They all made sure to keep pace with this woman as soon as it became obvious that she was headed in the same direction as they. Their trek had brought them into the broadest open space in the bend of the Wild-Goose-River—or what was left of it; being more a drainage trench than a living river now. The object of their quest was now obviously before them on a raised piece of ground where some rich White Person would have built a house after rubbing out the Mother Earth People.
The One Tree
It was just before dusk of their fourth day in Furthest Sunset when they came to the base of the large manicured hill with its short grass and switch-back foot path. At this point they were beginning to hear a wonderful type of music that sounded something like Hoost’s classical music that set the manufactured man of Further Sunset so at ease. They continued to follow the tireless woman up the path, and then, all-of-a-sudden, they came upon it!
It was the most wonderful tree The Beginner had ever created! Its branches reached into the clouds. The birds that nested within it sang the songs of man in his many divergent languages. The squirrels that nested there were all painted blue for visions and gathered ears of maize that grew from this great maize-oak rather than the bitter acorns of common oaks…
…WhiteSkyCanoe was staving-in the bottom of their canoe as the Pushing River dragged them toward a roaring torrent of white water and rock that should not have been there, that should have been on some other river. The canoe finally caught on a snag, which gave his giant elderly father an opportunity to reach out and place Three-Rivers on the riverbank before being dragged himself toward the churning doom…
He woke drenched in sweat on the foul-smelling grass that was no-longer grass but rather an expanse of blackened wind-blown dust. Towering before him was not the One Tree, but a massive moonstone device wrought by the hands of man. The thing was nearly twice as tall as T.T. Red Bone, who was now singing, “swing low sweet chariot”.
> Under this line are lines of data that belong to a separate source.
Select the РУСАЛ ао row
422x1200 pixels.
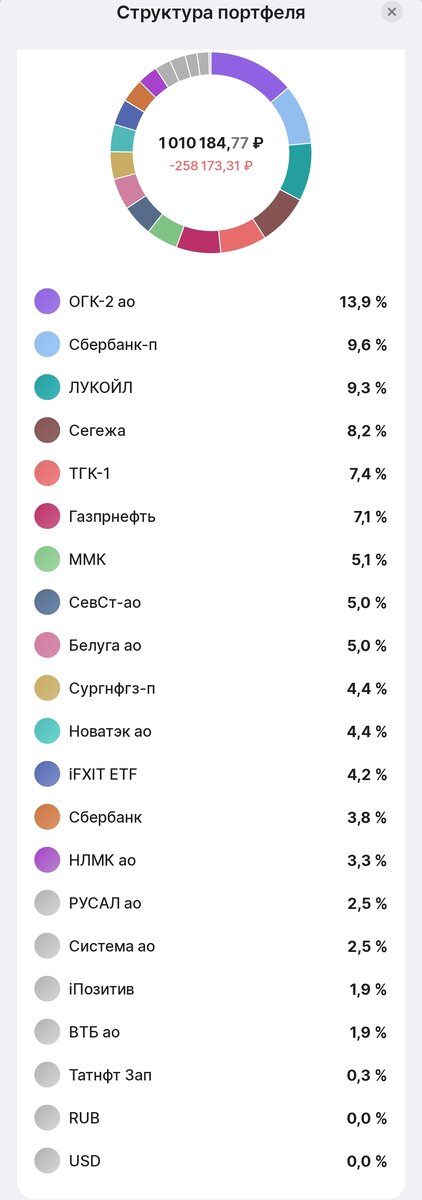(x=211, y=903)
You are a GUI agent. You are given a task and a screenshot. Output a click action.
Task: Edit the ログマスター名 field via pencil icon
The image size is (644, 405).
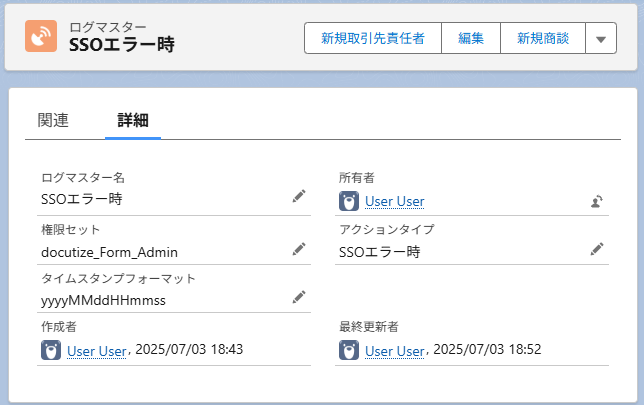298,197
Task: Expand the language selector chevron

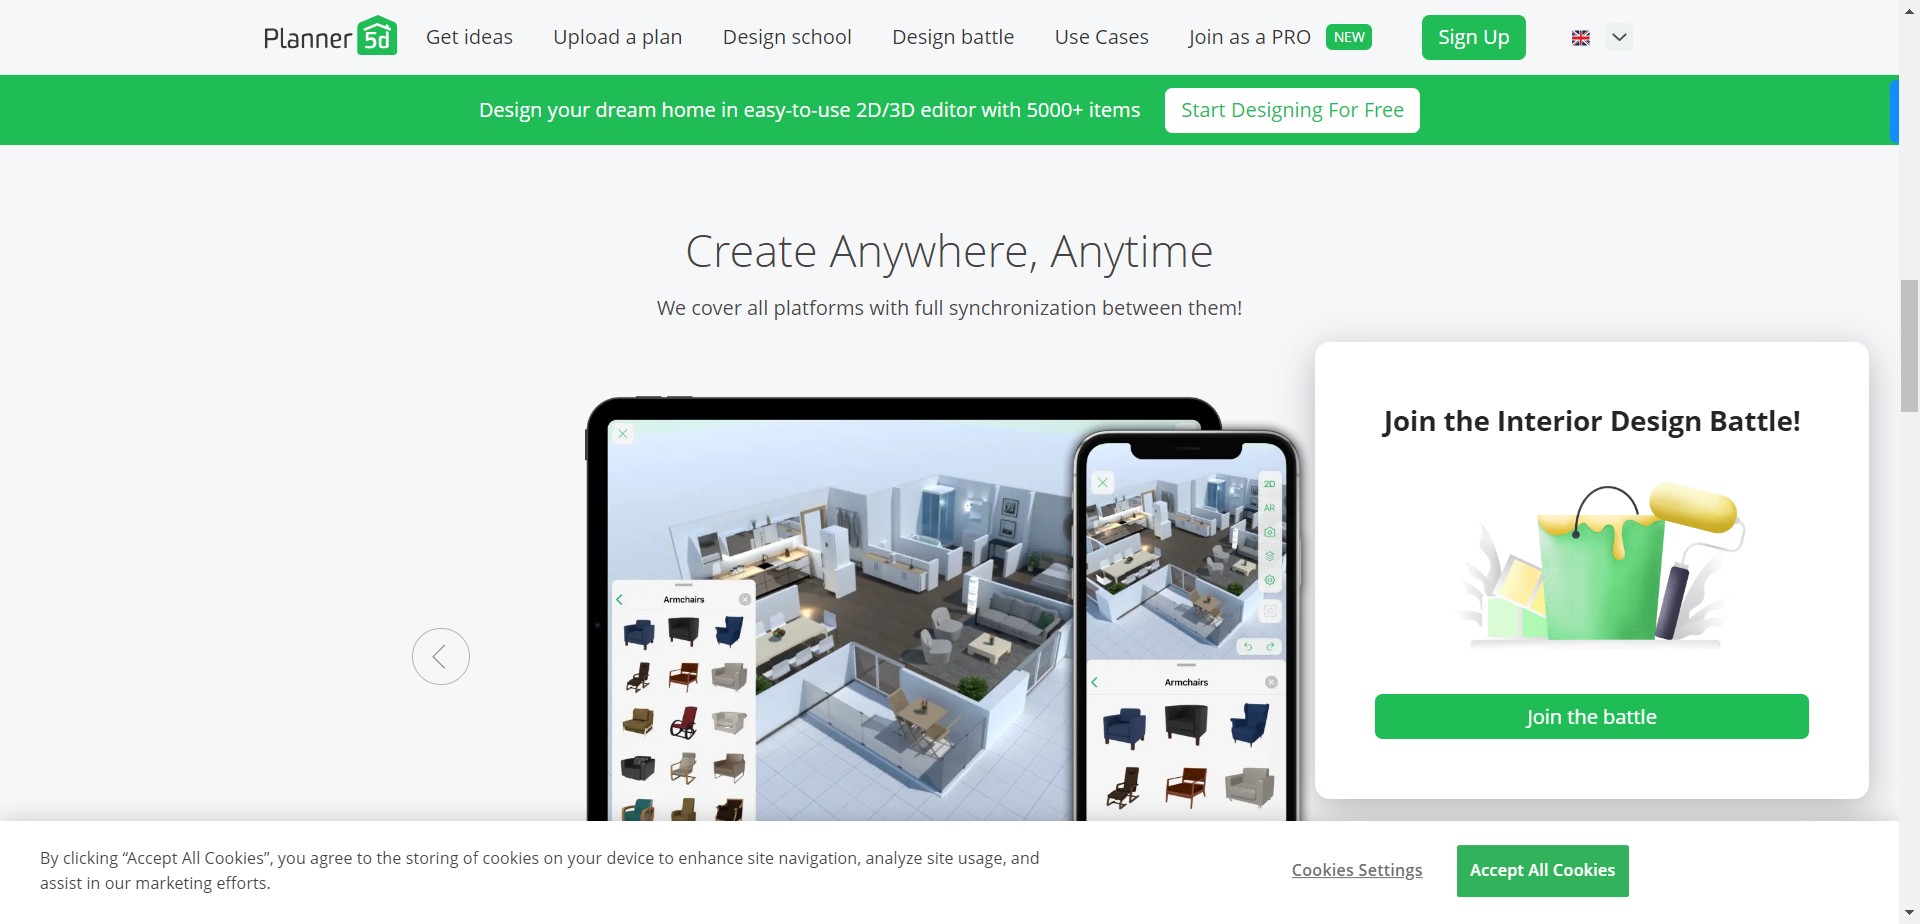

Three-Rivers came to his feet as the woman discarded her mechanical headband and approached the metal tower, radiant with its many lights. The pointed tower intoned soullessly, “Welcome to the Mount Vernon Municipal Repository Relief Engine. Your request for uploading is being processed.”
The woman approached the machine in a trance. Even as she extended her pale delicate hand the machine bulged at the base, as if forming a lumpy hand of its own to greet her. The woman had a look of ecstasy in her eyes; the look of the insane that the Chief of Hawk-nosed Men had on his beady-eyed face when Mother seduced him in the space-trade.
The hand made contact with the machine and the woman was wreathed in beautiful radiant-blue light. She then turned black and crumbled to dust before them—and Mister Gerald Hicks was right behind her, “Sho brutha, I’ll ‘ave a double shot a dat, right out a da barrel…”
Three-Rivers rushed forward and grabbed his entranced totem with one hand and stuffed him inside of his pimp hat. The squirrel was vexed and struggled like a man trying to get out of a tangle of brush or a sack. But Three-Rivers no longer struggled with the physical world from within the confines of a bent child’s body. He was a spry youth, good at bagging squirrels, and he kept the squirrel contained in his hat with one nimble hand.
T.T. Redbone was now approaching the terrible machine with a deep swaying song belting from his lungs and hands outstretched as if to The Beginner. With one hand occupied bagging his squirrel Three-Rivers had no choice but to strike the giant between the eyes with the sparkling head of his pimp-cane, which, since their transit and his transformation, was made of the actual clear imperishable stone called a diamond, and not its cheap man-made likeness.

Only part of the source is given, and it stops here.